# PROVIDED ENTRIES
##############################

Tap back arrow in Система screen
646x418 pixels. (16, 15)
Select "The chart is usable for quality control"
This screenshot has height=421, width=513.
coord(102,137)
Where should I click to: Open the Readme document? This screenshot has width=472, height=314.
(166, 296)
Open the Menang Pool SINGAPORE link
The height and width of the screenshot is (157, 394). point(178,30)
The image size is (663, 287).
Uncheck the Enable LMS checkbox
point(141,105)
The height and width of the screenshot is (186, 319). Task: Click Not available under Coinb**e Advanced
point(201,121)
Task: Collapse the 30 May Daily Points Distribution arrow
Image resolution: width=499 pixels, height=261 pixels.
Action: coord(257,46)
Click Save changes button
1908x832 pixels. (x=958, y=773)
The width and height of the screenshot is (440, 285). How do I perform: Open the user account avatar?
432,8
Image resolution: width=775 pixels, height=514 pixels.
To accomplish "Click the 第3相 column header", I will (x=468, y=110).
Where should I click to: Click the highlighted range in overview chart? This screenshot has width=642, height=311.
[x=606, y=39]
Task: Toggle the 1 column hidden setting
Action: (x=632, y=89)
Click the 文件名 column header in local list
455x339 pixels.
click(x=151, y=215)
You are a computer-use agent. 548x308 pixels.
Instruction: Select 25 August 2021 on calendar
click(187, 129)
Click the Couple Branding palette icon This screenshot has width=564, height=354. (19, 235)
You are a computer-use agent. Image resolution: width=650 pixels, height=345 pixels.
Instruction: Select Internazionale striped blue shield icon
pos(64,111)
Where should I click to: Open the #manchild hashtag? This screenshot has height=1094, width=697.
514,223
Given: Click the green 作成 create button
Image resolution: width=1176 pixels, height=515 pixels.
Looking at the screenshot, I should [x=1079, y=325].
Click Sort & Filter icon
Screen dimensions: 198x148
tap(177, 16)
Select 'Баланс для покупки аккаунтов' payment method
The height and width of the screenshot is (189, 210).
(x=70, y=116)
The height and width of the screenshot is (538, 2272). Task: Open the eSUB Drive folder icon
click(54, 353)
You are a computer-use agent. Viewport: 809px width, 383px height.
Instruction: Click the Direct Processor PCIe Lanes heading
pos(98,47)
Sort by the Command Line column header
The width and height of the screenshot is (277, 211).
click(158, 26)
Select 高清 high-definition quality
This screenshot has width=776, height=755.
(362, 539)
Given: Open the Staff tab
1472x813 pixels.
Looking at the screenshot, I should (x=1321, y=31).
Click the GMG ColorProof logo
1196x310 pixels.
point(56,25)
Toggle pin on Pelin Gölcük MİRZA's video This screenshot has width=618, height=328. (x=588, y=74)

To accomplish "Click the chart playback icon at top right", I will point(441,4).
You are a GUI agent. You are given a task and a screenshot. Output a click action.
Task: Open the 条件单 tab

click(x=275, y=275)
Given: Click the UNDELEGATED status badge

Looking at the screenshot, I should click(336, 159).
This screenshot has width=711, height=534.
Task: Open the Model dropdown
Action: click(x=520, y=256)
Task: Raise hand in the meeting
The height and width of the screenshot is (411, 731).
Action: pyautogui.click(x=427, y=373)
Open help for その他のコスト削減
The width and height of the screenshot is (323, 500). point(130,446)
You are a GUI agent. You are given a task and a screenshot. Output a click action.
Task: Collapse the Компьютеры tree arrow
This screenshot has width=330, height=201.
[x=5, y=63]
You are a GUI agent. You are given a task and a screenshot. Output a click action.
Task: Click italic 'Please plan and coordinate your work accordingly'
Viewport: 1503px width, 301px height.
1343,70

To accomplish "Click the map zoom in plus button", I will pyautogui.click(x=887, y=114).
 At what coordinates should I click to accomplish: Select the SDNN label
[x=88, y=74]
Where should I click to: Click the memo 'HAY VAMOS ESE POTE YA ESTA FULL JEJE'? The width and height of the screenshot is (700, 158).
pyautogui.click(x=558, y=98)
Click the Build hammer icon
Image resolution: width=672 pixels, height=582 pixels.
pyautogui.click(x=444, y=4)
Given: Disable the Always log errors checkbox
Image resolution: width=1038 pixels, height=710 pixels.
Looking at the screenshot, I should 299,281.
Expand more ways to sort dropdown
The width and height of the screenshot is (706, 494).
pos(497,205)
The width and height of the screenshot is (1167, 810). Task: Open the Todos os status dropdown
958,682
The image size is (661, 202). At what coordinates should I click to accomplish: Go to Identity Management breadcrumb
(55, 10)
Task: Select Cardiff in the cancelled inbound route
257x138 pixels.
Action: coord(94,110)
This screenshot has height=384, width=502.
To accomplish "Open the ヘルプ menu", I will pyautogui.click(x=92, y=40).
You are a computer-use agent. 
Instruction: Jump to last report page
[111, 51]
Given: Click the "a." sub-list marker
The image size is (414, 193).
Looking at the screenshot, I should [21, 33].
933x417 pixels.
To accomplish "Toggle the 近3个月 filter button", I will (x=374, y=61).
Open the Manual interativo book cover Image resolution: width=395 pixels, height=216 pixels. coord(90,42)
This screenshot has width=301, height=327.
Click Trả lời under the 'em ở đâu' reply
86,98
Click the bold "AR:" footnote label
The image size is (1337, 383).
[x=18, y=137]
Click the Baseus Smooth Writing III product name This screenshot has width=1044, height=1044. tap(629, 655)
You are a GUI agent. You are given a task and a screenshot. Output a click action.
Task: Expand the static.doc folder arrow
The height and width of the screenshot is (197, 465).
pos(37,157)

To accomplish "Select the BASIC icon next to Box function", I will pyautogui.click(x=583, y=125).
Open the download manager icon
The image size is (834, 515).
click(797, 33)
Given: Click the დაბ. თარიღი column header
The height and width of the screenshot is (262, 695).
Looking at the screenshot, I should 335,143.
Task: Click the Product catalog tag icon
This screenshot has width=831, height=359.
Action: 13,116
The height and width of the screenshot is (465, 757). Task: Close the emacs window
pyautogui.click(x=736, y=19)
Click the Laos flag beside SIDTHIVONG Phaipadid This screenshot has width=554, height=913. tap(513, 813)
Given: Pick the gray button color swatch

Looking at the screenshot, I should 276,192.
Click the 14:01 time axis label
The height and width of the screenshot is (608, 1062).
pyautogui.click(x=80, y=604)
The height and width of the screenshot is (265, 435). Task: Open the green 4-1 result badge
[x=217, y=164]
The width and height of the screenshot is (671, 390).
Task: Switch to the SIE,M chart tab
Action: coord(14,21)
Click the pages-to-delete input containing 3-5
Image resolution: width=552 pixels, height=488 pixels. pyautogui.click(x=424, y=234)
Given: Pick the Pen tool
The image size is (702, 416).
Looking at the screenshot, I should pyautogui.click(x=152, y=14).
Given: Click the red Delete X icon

##############################

# ASSIGNMENT
The lines to write out run from the one with "The height and width of the screenshot is (608, 1062)." through the end of the records. Give them exactly, and only them.

# ANSWER TO THIS EXERCISE
The height and width of the screenshot is (608, 1062).
pyautogui.click(x=80, y=604)
The height and width of the screenshot is (265, 435). Task: Open the green 4-1 result badge
[x=217, y=164]
The width and height of the screenshot is (671, 390).
Task: Switch to the SIE,M chart tab
Action: coord(14,21)
Click the pages-to-delete input containing 3-5
Image resolution: width=552 pixels, height=488 pixels. pyautogui.click(x=424, y=234)
Given: Pick the Pen tool
The image size is (702, 416).
Looking at the screenshot, I should pyautogui.click(x=152, y=14).
Given: Click the red Delete X icon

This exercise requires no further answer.